Every person or institution who enters into an agreement with the Secretary of Health to offer and render medico-hospital assistance services to persons or families eligible to receive them, chargeable to public funds of the Commonwealth and its municipalities, shall comply with the following requirements:
(a) Shall establish an internal system of fiscal auditorship which permits the Secretary of Health or his representative to verify the active cost of the medico-hospital assistance services to be offered to persons or families eligible to receive such, chargeable to public funds of the Commonwealth and its municipalities.
(b) Shall establish an internal system of medical auditorship, acceptable to the Secretary of Health, and which permits him or his representative to verify, at least once every year, the quantity, variety, duration, utilization and quality of the medico-hospital assistance services rendered to persons or families eligible to receive them chargeable to public funds of the Commonwealth and its municipalities.
(c) He shall annually submit to the Secretary of Health the reports as may be requested in regard to his services and he pledges himself not to request additional payments from his patients for services rendered chargeable to public funds.

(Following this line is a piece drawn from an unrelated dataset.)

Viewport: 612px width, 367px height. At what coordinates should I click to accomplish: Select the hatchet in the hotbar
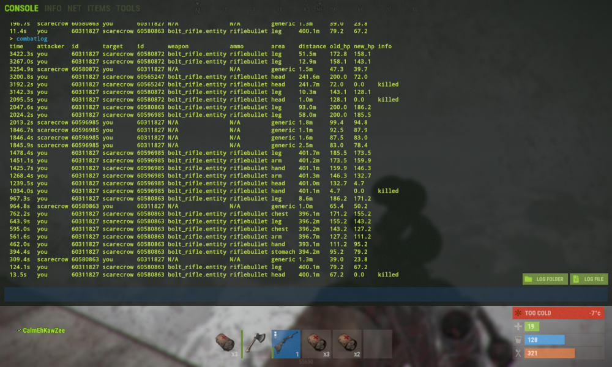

(d) He pledges himself to reclaim from insurance plans of medico-hospital assistance services, the reasonable charge of the services covered by the policy of the person insured with these plans when said insured person is also eligible to receive the services chargeable to public funds of the Commonwealth and its municipalities. In these cases, the Secretary of Health shall be solely responsible for paying that portion of the reasonable charge of the services not covered by the policy of the insured.
History —June 21, 1969, No. 56, p. 100, § 11, eff. July 1, 1969.